Вход в гражданственность для человека не гуманитарного образования – это не только рост мужества, это и поворот всего сознания, всего внимания, вторая специальность в зрелых летах, приложение ума к области, упущенной другими (притом свою основную специальность, упуская ли, как иные, или не упуская, как двудюжий Шафаревич, оставшийся по сегодня живым действующим математиком мирового класса). <…> А еще Шафаревичу прирождена самая жильная, плотяная, нутряная связь с русской землей, с русской историей. Любовь к России у него даже ревнива – в покрытие ли прежних упущений нашего поколения? И настойчив поиск, как приложить голову и руки, чтобы по этой любви заплатить. Среди нынешних советских интеллигентов я почти не встречал равных ему по своей готовности лучше умереть на родине и за нее, чем спастись на Западе. По силе и неизменности этого настроения: за морем веселье да чужое, а у нас и горе да своё” [1, с. 69–70].

Характеристика несомненно сильной и яркой личности. Однако Шафаревичу в определенной мере не повезло. Нельзя сказать, что в наши дни его имя малоизвестно, но сколько-нибудь заметных исследований о его общественно-политической деятельности и взглядах пока еще не появилось (не считая пары статей, фрагментарно затрагивающие различные аспекты его биографии) [12, 13]. На это есть весьма веские политические причины, по которым фигура Шафаревича еще в 1980-х годах подверглась негативной мифологизации и табуированию. Между тем представляется, что Шафаревич вне зависимости от своих связей с Солженицыным является при любых обстоятельствах очень крупной и самостоятельной фигурой. Уже одно это обстоятельство делает создание его интеллектуальной биографии насущной научной задачей.

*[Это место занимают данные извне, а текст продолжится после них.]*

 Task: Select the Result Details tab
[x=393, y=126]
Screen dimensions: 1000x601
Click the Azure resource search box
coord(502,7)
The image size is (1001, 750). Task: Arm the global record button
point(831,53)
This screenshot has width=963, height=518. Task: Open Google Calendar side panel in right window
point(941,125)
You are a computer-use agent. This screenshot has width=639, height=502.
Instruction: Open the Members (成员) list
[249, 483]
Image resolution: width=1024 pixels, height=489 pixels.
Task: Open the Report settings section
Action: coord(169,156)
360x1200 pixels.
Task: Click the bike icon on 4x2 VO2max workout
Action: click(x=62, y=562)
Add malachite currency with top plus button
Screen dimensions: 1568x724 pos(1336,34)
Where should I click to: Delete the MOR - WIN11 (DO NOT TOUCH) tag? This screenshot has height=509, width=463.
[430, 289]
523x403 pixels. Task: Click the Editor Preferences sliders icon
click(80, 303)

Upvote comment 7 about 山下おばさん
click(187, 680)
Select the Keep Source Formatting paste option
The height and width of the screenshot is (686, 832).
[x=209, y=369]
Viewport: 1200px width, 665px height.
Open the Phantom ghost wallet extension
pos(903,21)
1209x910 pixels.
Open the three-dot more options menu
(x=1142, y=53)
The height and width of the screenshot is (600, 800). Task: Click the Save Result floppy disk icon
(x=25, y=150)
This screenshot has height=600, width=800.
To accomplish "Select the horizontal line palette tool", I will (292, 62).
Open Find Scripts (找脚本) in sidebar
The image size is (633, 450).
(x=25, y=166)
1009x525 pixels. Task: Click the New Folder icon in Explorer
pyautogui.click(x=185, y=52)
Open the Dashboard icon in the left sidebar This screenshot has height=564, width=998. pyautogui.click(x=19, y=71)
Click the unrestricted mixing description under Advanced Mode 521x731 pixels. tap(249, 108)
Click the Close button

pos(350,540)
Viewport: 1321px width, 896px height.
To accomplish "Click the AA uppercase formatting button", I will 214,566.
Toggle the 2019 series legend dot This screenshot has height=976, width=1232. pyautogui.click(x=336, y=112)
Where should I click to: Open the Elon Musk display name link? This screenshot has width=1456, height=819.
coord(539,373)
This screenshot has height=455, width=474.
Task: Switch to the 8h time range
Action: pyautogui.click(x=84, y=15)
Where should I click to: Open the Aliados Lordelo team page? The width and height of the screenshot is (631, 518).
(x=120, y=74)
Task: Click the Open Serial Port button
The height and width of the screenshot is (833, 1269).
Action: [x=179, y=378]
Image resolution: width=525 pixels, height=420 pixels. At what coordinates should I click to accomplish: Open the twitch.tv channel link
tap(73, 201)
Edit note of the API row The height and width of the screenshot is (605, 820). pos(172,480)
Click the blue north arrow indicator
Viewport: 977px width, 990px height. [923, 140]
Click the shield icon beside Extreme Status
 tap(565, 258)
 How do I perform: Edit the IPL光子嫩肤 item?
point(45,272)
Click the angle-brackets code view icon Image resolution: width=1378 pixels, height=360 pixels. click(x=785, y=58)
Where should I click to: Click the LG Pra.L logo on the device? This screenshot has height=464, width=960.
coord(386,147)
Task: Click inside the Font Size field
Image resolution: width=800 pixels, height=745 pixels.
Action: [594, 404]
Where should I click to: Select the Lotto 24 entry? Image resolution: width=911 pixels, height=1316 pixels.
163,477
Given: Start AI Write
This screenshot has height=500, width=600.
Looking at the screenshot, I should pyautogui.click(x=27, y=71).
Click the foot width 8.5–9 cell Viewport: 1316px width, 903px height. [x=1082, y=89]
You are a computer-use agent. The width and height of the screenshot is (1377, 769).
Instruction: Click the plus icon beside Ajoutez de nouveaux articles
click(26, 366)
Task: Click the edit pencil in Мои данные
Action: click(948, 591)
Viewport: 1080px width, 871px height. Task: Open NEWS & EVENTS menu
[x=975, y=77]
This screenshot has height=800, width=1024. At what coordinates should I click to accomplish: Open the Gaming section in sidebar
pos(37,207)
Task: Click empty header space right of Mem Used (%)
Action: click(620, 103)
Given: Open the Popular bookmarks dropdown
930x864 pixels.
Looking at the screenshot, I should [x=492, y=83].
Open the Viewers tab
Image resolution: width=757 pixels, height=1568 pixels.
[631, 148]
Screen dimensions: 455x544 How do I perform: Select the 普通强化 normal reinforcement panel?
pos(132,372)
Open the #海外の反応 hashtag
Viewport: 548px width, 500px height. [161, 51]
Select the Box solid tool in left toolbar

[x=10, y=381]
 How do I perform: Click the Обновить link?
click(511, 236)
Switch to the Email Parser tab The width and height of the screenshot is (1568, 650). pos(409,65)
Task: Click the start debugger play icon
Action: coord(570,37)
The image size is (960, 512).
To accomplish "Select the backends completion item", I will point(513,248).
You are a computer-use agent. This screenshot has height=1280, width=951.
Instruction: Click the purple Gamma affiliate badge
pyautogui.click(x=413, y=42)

Шафаревич родился 3 июня 1923 года в Житомире. Его отец, Ростислав Степанович, окончил физико-математический факультет МГУ, работал преподавателем теоретической механики.

«Откуда родом мой отец – не очень ясно. То есть, сам он родом из Житомира, а откуда его родители – мне не очень понятно. Сам корень “шафар” есть в словаре южнославянских или западнославянских корней. Я встречал такую фамилию в ссылках на какого-то польского автора, встречается она и в Сербии. По семейным слухам, мой дед пришел из Сербии. Это заключение сделано, во-первых, из того, что он был православным (был дьячком в церкви), а во-вторых, он пришел с запада: говорил по-русски с акцентом. А какой же еще есть православный запад…» [2, с. 7].

Мать, Юлия Яковлевна, филолог по образованию, большую часть времени не работала. Ее отец был управляющим городского отделения государственного банка. Шафаревич вспоминал:

«Это было очень опасное занятие, потому что первые же вошедшие войска забирали всё золото, а все следующие требовали, чтобы он его отдал. Несколько раз его водили на расстрел» [2, с. 7].

Некоторые страшные реалии пореволюционных лет прочно отложились в сознании мальчика:

«…на моих глазах происходила трагедия русского крестьянства. Мои родители летом снимали вместо дачи половину крестьянской избы (а крестьяне переходили на другую половину). Это было неподалеку от нынешнего города Пушкино. Деревня называлась Куроново. Сейчас ее нет – земля, на которой она стояла, затоплена водохранилищем. Я помню, как на строительстве водохранилища происходили какие-то странные события. Днем мы с приятелями играли на берегу в казаки-разбойники, прятались в кустах, а вечером в эти кусты вели каких-то людей, которые мне, ребенку, казались просто огромными из-за разницы в росте. Лаяли собаки, которые их охраняли. Я с ними не общался, я просто видел эту картину: как мимо нашего дома тянется темная масса» [3].

Родители Шафаревича дали ему великолепное образование, он знал несколько языков, был чрезвычайно начитан для своего возраста. Уже в зрелом возрасте он составил список из двадцати книг, которые некогда произвели на него «самое большое впечатление». Среди них – русские былины, сказки Афанасьева, братьев Гримм, «Прикованный Прометей» и «Эвмениды» Эсхила, «История» Геродота, «Фауст» Гёте, Пушкин, Достоевский [7]. Скорее всего, эти книги были прочитаны им еще в детстве.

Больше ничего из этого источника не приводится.